So nennt der Vorsitzende der Deutschen Bischofskonferenz, Bischof Georg Bätzing, den verstorbenen Joseph Ratzinger. Vertreter von Missbrauchsopfern erinnern an fehlende Aufarbeitung. Wie die Welt auf den Tod von Benedikt XVI. reagiert.

Von Juri Auel und Annette Zoch

Der emeritierte Papst Benedikt XVI. ist tot. Der gebürtige Bayer starb am Samstag im Alter von 95 Jahren im Vatikan, wie der Heilige Stuhl bekanntgab. Benedikt war von 2005 bis zu seinem Rücktritt 2013 Oberhaupt der katholischen Kirche. Als er fünf Jahre Papst war, stürzte die katholische Kirche in eine ihrer schwersten Krisen: Schrittweise kamen von 2010 an jahrzehntelanger Kindesmissbrauch und Vertuschung ans Licht. Bis ins hohe Alter und auch nach dem Rücktritt blieb Benedikt mit Missbrauchsskandalen konfrontiert. Die Reaktionen auf seinen Tod im Überblick.

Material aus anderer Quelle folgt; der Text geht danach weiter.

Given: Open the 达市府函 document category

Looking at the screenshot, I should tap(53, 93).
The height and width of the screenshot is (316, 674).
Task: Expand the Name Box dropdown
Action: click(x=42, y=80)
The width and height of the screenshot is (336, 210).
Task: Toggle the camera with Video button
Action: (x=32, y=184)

"Ein beeindruckender Theologe und erfahrener Hirte" - so würdigt der Vorsitzende der Deutschen Bischofskonferenz, Bischof Georg Bätzing, den verstorbenen ehemaligen Papst: "Wir trauern um eine Persönlichkeit, die der Kirche auch in schwierigen Zeiten Hoffnung und Richtung vermittelt hat." Benedikt XVI. habe "die Stimme des Evangeliums - gelegen oder ungelegen - hörbar gemacht". Sein theologisches Denkvermögen, seine politische Urteilskraft und sein persönlicher Umgang mit vielen Menschen hätten den aus Deutschland stammenden früheren Papst ausgezeichnet, fügte der Limburger Bischof hinzu: "Mit hohem Respekt denke ich an seine mutige Entscheidung, 2013 vom Amt des Papstes zurückzutreten."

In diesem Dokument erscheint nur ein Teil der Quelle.